John Birkett's family has farmed in the Lake District for generations and now he and his wife Maureen farm two holdings under numerous constraints at Little Langdale in the beautiful Langdale Valley near Ambleside.
They have a herd of 30 registered Limousin cows at the owner-occupied 65-acre Wilson Place as well as running a total of 1,200 sheep, mostly Herdwicks between Wilson Place and Birk Howe, which is tenanted from the National Trust.
The running of Birk Howe was taken over from John's father George in 2000 and the Farm Business Tenancy stipulates that the farm's 240 acres carry no more than 10 cattle alongside the Trust's flock of 535 Herdwick ewes – and no cattle from the end of October to the end of May.
Until 2005, all the cows and calves were housed in traditional stone buildings at Wilson Place.

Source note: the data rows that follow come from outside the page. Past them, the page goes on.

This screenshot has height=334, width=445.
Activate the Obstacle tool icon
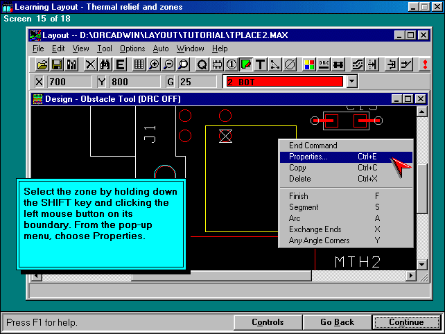point(246,64)
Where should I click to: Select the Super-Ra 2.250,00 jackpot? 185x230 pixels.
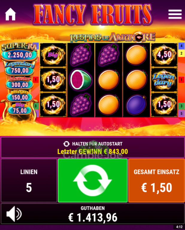19,52
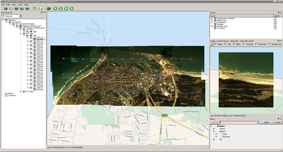Viewport: 283px width, 152px height.
Task: Click the terrain block icon in the toolbar
Action: click(x=49, y=8)
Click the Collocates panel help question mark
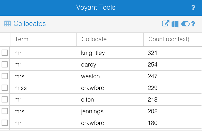 click(193, 24)
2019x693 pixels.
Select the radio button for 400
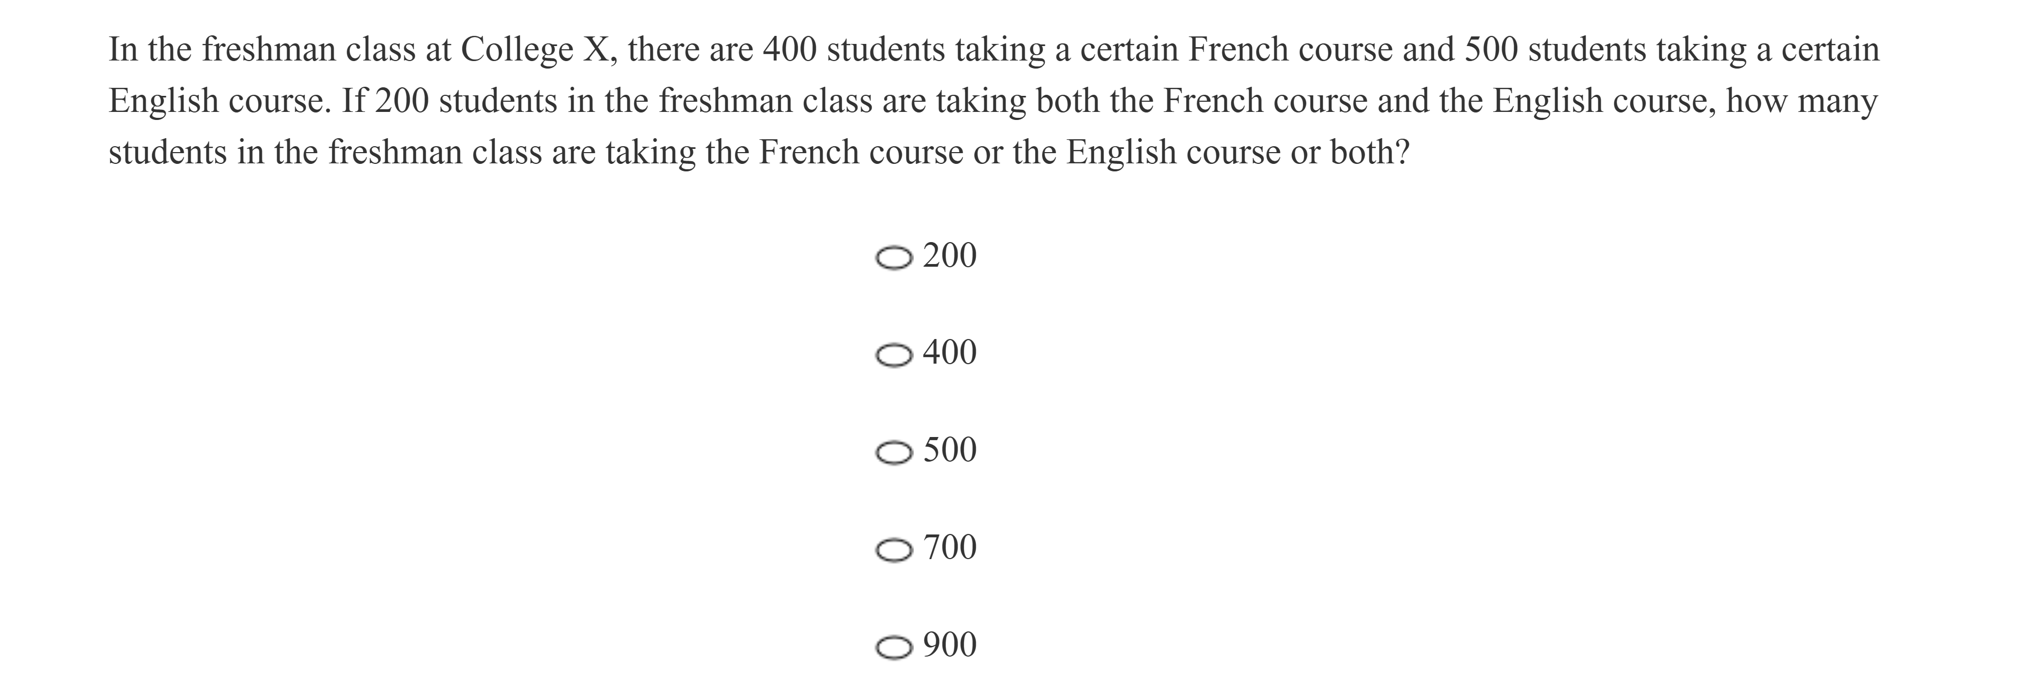(894, 356)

"We had invested money in the farmhouse at Wilson place where Maureen ran a bed and breakfast business for 25 years and when we got Birk Howe we knew we could keep more cattle in order to get more money from farming," said John, who runs the farm with weekend help from son Andrew, who is keen to farm and who works for a neighbour. Daughter Julie is a compliance planner for the national park.
"We had been thinking about a new building but we were always so much short of the money to pay for it.
"I read about Farming Connect Cumbria and I decided to apply for planning permission early in 2004 before I made a grant application.
"Without the new building we would have either had to reduce cow numbers or get rid of them altogether and we would not have been able to increase our sheep numbers to compensate because we are in the ESA. We wouldn't want to give up farming."
The Farming Connect Cumbria programme, managed by Harry Martin and run under the umbrella of Cumbria Rural Enterprise Agency, draws to a close this year after injecting almost £7.5 million of capital as well as technical advisory work into the county's farms since its inception just over three years ago.